■ TO BE DONE: Please reproduce word for word everything in the listing from the line containing "You are a GUI" down to the line containing "pos(654,22)", both included, and leave out the pictures.

■ TASK MATERIAL:

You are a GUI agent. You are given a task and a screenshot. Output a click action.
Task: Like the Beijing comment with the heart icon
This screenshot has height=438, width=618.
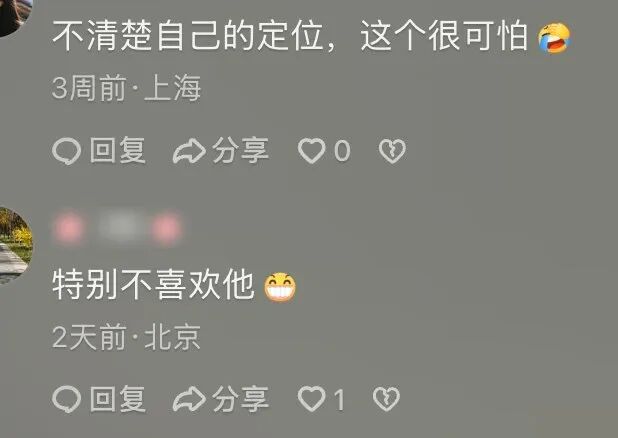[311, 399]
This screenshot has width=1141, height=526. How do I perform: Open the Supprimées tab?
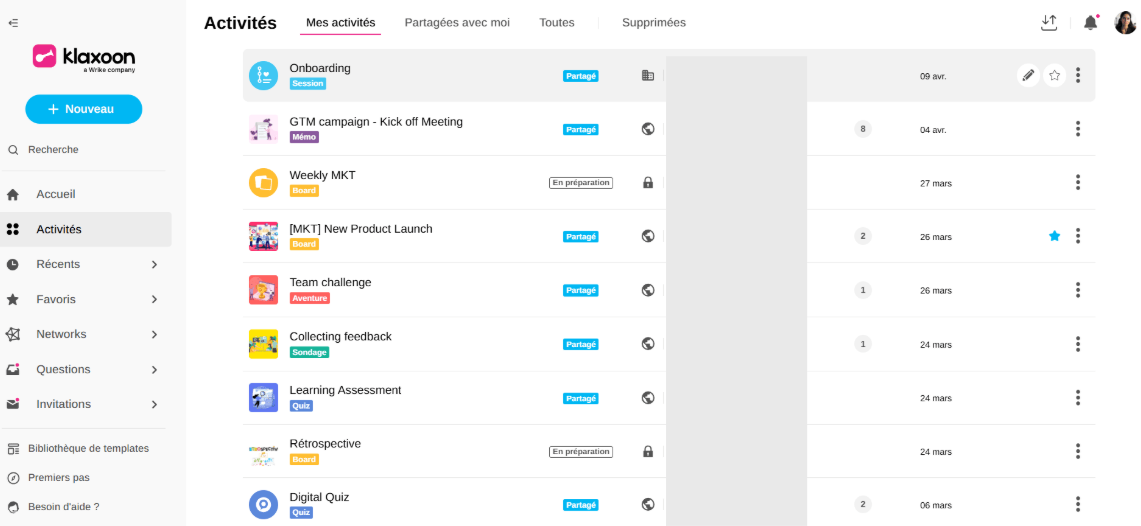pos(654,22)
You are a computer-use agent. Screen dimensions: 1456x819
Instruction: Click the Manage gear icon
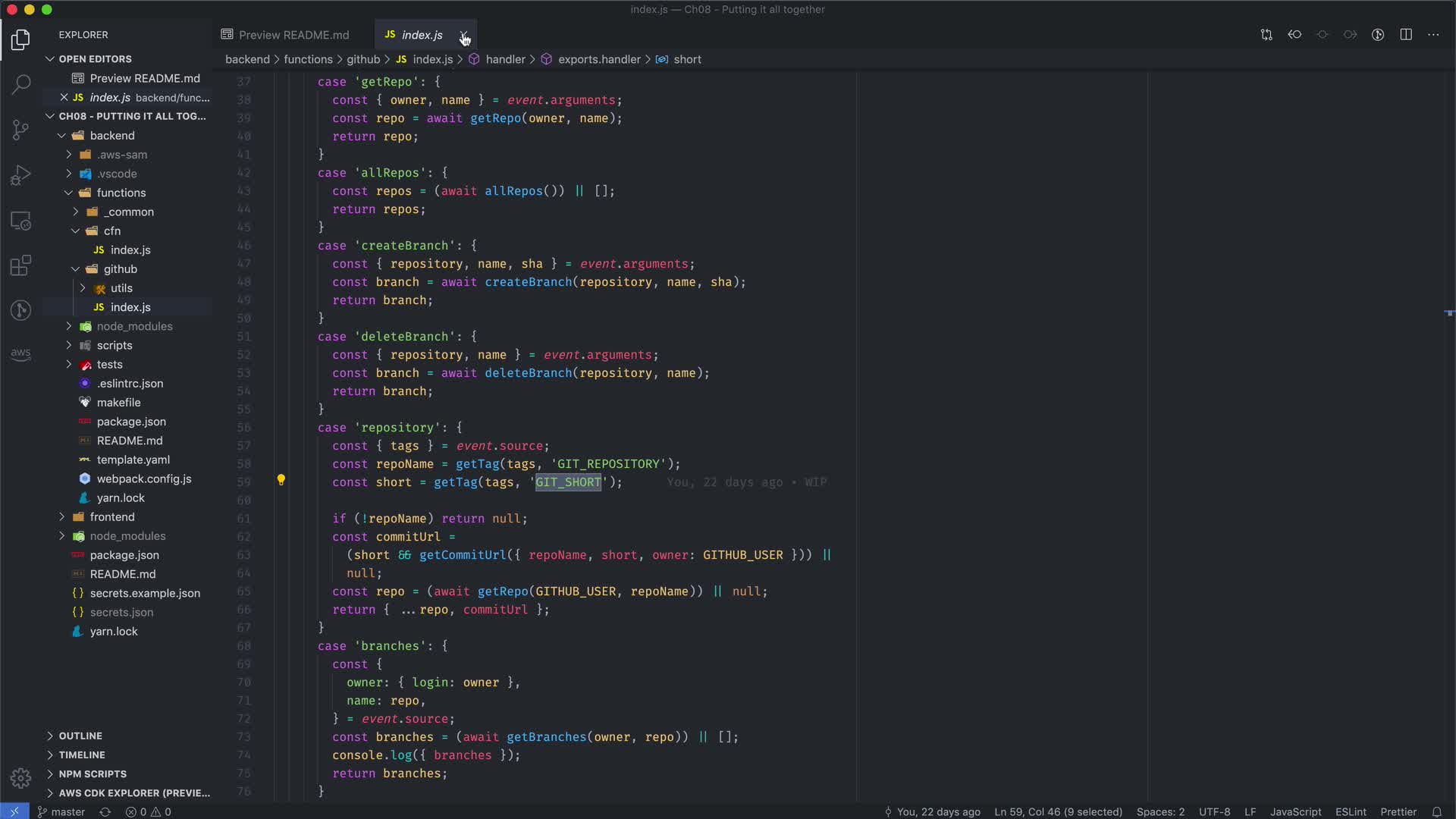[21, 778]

...

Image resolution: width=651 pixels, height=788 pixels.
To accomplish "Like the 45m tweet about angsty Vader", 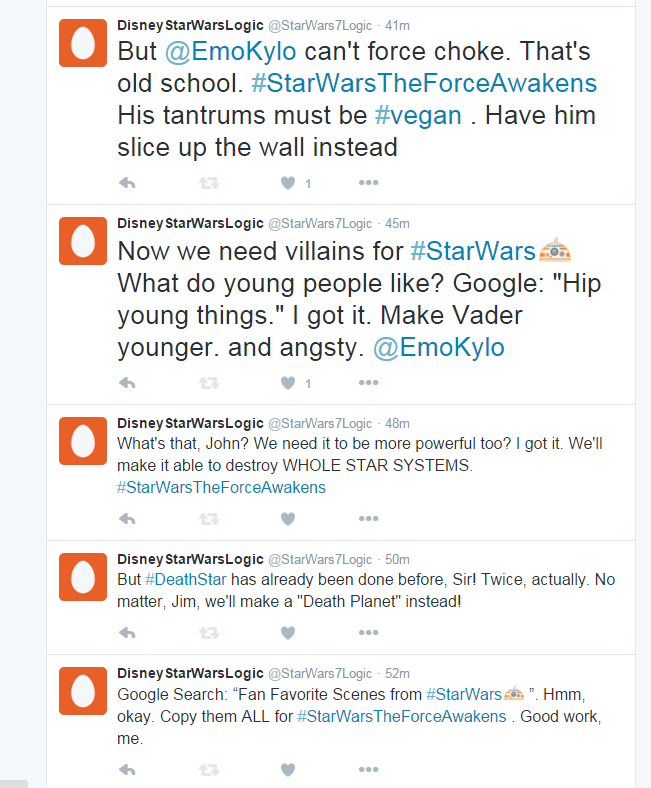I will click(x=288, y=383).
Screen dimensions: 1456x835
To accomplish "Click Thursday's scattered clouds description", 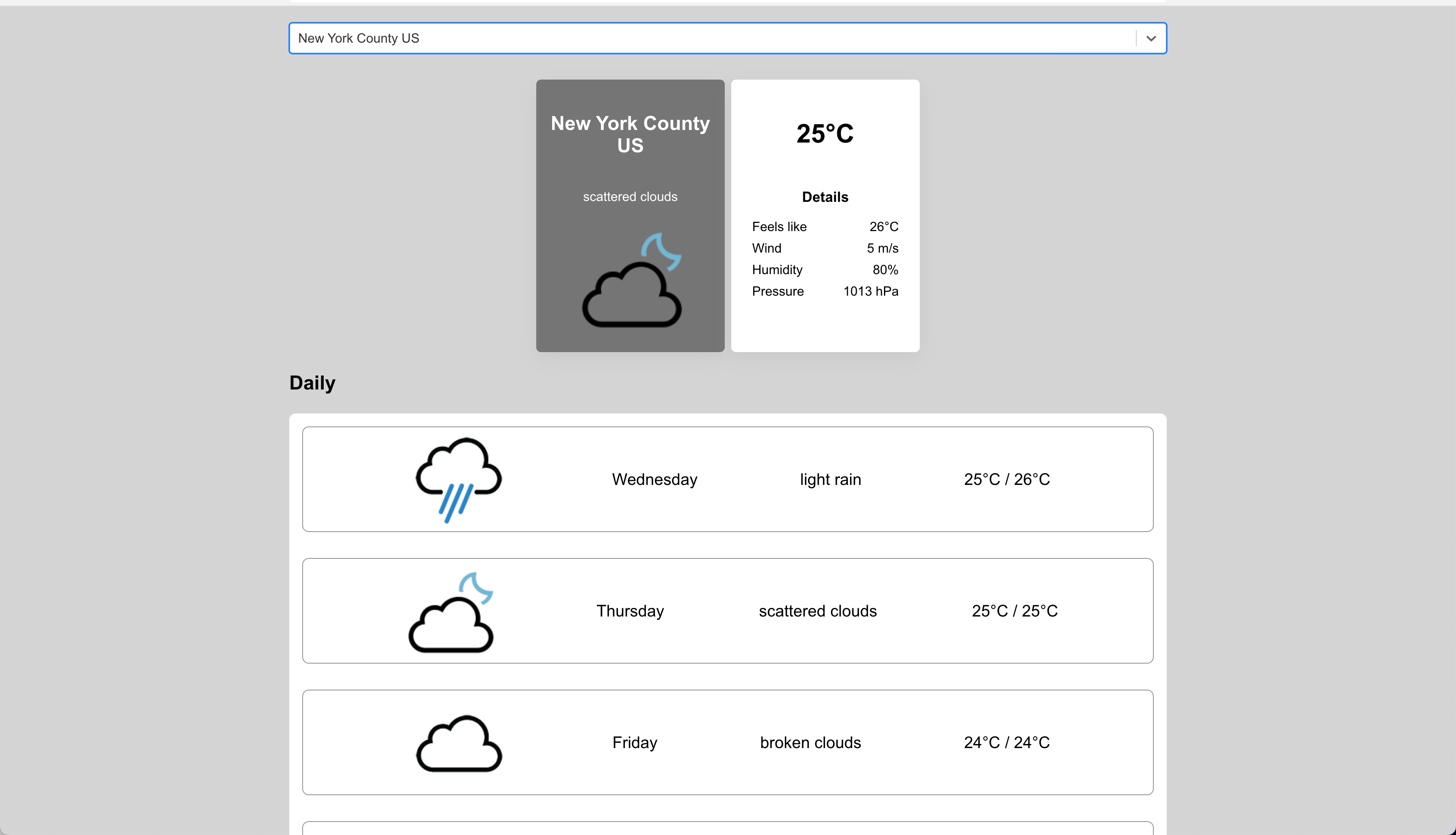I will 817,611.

■ TASK RESPONSE:
You are a GUI agent. You are given a task and a screenshot. Output a click action.
Task: Like the Beijing comment with the heart icon
This screenshot has height=438, width=618.
[311, 399]
This screenshot has width=1141, height=526. How do I perform: Open the Supprimées tab?
pos(654,22)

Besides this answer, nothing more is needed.